The researchers found that about 70 percent of the women who tested positive for a mutation had their ovaries removed by the time they took the survey.


But, despite a lack of evidence that they should have their ovaries removed, about 12 percent of the women with unclear results still had the surgery.


OVARIAN CANCER SCREENING


The researchers also found that despite the U.S. Preventive Services Task Force recommending against screening for ovarian cancer in women without the gene mutations, about 20 percent of women whose test results didn’t clearly show the mutations still ended up getting screened in the year before taking the survey.

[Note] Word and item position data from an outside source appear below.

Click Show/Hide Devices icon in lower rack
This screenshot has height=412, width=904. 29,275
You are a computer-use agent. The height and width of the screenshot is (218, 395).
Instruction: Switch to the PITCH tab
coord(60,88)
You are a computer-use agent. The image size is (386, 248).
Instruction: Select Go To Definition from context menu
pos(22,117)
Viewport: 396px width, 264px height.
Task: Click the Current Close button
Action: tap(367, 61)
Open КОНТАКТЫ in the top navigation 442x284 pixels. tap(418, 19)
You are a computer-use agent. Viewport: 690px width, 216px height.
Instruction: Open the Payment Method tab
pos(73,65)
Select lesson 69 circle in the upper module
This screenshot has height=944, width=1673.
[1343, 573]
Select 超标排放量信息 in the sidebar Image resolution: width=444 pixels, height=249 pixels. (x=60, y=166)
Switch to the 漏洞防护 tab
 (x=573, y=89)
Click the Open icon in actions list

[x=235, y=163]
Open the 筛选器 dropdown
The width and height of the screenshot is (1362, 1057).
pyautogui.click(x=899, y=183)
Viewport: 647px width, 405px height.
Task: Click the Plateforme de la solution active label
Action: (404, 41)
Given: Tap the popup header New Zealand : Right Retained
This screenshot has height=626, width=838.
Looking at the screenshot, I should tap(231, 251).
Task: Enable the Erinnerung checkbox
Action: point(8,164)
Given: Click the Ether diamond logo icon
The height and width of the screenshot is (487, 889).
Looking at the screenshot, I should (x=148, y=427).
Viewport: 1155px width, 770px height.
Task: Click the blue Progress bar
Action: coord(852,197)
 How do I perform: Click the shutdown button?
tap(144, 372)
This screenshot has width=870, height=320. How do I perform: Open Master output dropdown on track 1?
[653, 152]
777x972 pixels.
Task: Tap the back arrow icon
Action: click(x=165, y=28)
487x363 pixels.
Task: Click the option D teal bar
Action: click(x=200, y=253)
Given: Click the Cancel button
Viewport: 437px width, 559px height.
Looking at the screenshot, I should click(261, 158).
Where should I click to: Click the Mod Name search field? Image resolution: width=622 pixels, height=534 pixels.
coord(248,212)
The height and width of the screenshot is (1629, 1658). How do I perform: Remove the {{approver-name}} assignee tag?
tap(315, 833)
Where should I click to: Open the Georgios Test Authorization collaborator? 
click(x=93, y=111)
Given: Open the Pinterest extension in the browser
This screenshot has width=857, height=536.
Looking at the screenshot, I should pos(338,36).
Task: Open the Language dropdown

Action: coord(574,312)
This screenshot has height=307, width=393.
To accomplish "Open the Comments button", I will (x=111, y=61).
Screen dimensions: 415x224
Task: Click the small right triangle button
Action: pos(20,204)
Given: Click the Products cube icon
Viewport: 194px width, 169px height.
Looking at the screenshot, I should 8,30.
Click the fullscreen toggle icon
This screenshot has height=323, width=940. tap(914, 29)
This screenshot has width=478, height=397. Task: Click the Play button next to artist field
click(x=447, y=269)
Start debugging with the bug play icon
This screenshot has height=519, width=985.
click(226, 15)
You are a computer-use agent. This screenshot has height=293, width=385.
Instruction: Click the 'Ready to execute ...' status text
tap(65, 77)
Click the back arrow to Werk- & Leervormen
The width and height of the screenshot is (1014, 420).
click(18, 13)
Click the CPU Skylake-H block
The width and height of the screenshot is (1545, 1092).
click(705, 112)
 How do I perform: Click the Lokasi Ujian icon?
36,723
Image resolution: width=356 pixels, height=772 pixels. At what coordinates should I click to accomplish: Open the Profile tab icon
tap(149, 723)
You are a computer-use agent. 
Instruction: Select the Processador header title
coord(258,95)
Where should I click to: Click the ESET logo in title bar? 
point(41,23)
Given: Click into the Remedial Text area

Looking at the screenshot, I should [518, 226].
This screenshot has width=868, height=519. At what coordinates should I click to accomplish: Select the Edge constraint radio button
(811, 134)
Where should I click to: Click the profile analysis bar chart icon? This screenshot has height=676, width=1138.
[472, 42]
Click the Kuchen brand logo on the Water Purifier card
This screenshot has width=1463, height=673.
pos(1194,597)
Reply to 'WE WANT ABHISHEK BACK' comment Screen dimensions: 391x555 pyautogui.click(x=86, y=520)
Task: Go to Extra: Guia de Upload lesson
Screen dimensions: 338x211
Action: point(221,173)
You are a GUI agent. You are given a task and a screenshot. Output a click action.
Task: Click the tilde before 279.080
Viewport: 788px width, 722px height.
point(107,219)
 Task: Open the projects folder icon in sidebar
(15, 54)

In a previously published study, women screened annually for ovarian cancer were no less likely to die from the disease than those who didn’t get regular screening (see Reuters Health article of Sep. 10, 2012. http://reut.rs/QAmMdk).


Aside from not being shown to help, the tests are also imperfect, said Dr. Jed Delmore, chair the Gynecologic Oncology Sub-committee for ACOG.


“I can simply say that as of today we don’t have a good screening,” said Delmore, of the University of Kansas School of Medicine in Wichita.


“At this point if doctors are going to proceed with screening in this group of women, there needs to be a conversation that we don’t really know if this will prevent you from dying sooner of ovarian cancer or that it may come back as a false positive,” said Mannis.


In that previous study, about one in ten screened women had a false positive result, and of those a third had one or both ovaries removed.


That means some women had both ovaries removed even though they were not at an increased risk for cancer, which needlessly put them in danger of a complication and forced them into menopause.


Plus, the removing an ovary can cost over $ 3,000.


Delmore told Reuters Health that it seems like an intermediate ground has been reached with a majority of BRCA-positive women having surgery to reduce their risk, and fewer BRCA-negative women having it.


He agreed with Mannis that doctors need to be honest with their patients about the limitations of today’s screenings and treatments.


“We have pretty solid information for women who are BRCA positive and clearly BRCA negative,” he said. “It’s just that group in the middle.”


Mannis told Reuters Health that the next step would be to identify that group’s risk levels, but both he and Delmore said that won’t be easy.


SOURCE: http://bit.ly/WiwDtv Archives of Internal Medicine, online December 17, 2012.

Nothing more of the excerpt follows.